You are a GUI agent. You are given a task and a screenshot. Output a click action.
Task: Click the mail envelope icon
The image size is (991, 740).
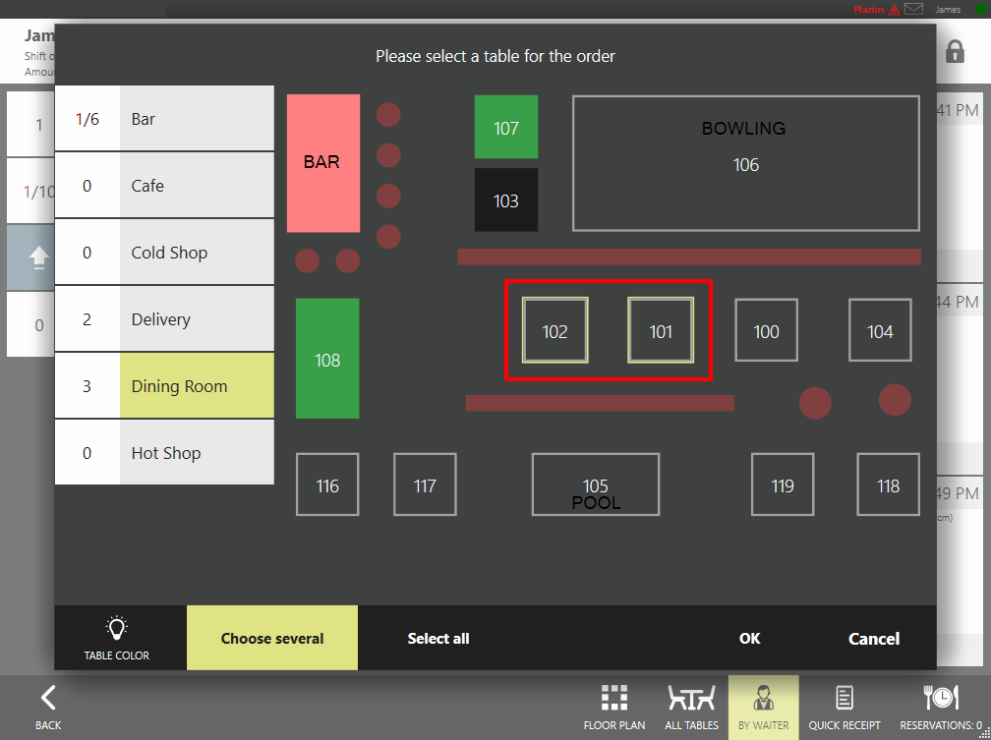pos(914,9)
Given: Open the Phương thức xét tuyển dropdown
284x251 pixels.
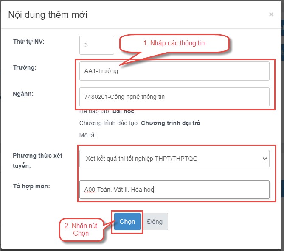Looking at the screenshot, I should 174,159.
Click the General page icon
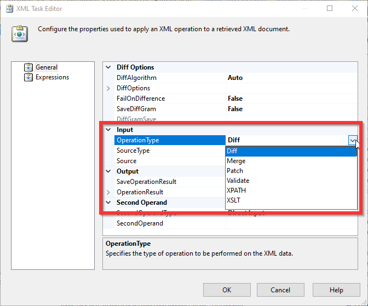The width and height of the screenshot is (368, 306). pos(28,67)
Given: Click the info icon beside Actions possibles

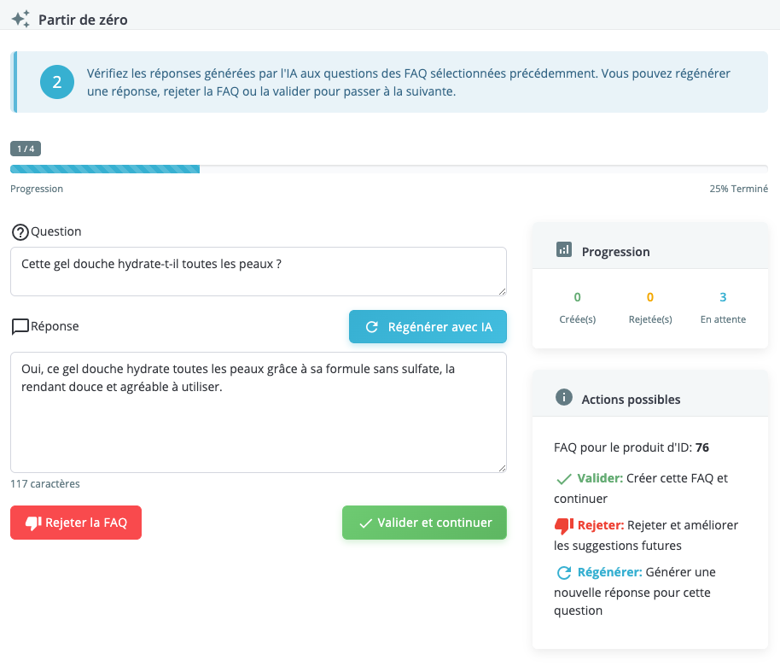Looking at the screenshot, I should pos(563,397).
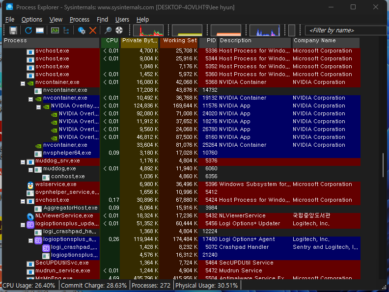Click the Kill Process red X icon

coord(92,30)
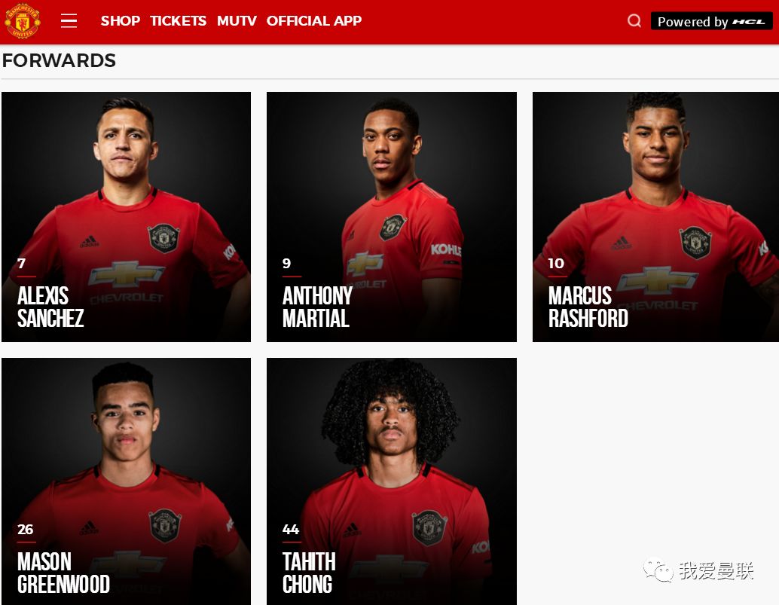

---+---

CHALLENGE => Reproduce every line of the items above word for word, leaving out the pictures.

WRITTEN RESPONSE =>
You are a GUI agent. You are given a task and a screenshot. Output a click action.
Task: Click the mail envelope icon
The image size is (991, 740).
pos(914,9)
Given: Open the Phương thức xét tuyển dropdown
284x251 pixels.
Looking at the screenshot, I should 174,159.
Click the General page icon
The width and height of the screenshot is (368, 306). pos(28,67)
Given: Click the info icon beside Actions possibles

Looking at the screenshot, I should pos(563,397).
Click the Kill Process red X icon

coord(92,30)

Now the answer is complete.